Properties of the Null Distance and Spacetime Convergence

TL;DR

This paper explores the properties of the null distance in Lorentzian manifolds, establishing conditions for convergence of warped spacetimes and analyzing how warping function variations affect limits.

Contribution

It introduces conditions under which warped product spacetimes with null distance are integral current spaces and proves a general convergence theorem relating different notions of geometric convergence.

Findings

Warped product spacetimes can be integral current spaces under certain conditions.

A convergence theorem relates uniform, Gromov--Hausdorff, and intrinsic flat convergence.

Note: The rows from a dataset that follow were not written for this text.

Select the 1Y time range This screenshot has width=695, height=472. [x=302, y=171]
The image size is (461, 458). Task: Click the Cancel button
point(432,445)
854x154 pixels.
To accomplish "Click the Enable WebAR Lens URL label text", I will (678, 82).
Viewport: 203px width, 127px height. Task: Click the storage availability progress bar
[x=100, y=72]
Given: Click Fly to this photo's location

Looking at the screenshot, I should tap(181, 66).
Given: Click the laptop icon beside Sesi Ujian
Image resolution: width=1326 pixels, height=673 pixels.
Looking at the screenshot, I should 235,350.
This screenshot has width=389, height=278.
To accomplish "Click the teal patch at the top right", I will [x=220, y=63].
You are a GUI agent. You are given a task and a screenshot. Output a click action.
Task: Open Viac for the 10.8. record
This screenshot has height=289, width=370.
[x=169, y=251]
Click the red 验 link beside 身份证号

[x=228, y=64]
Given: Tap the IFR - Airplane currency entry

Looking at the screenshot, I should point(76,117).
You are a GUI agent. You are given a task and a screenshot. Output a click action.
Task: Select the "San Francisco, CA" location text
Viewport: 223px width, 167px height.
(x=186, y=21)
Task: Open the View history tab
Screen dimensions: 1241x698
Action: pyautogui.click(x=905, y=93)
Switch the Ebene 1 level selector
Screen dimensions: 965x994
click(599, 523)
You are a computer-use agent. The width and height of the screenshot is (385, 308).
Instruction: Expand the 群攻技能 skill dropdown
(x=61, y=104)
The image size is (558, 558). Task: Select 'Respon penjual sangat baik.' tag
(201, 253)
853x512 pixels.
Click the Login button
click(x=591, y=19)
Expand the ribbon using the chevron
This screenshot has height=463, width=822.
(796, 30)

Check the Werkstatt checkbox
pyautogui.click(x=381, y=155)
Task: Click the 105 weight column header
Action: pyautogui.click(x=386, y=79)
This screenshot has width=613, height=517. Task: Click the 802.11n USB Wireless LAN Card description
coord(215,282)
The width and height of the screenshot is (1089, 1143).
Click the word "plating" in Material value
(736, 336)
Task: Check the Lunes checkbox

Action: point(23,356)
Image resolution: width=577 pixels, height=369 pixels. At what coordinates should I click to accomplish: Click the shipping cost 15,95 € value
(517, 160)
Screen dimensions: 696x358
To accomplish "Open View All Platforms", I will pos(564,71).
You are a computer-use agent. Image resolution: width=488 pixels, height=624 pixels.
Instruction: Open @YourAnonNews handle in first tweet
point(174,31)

Non-uniform warping functions can lead to different limiting behaviors.

Abstract

The null distance for Lorentzian manifolds was recently introduced by Sormani and Vega. Under mild assumptions on the time function of the spacetime, the null distance gives rise to an intrinsic, conformally invariant metric that induces the manifold topology. We show when warped products of low regularity and globally hyperbolic spacetimes endowed with the null distance are (local) integral current spaces. This metric and integral current structure sets the stage for investigating convergence analogous to Riemannian geometry. Our main theorem is a general convergence result for warped product spacetimes relating uniform, Gromov--Hausdorff and Sormani--Wenger intrinsic flat convergence of the corresponding null distances. In addition, we show that non-uniform convergence of warping functions in general leads to distinct limiting behavior, such as limits that disagree.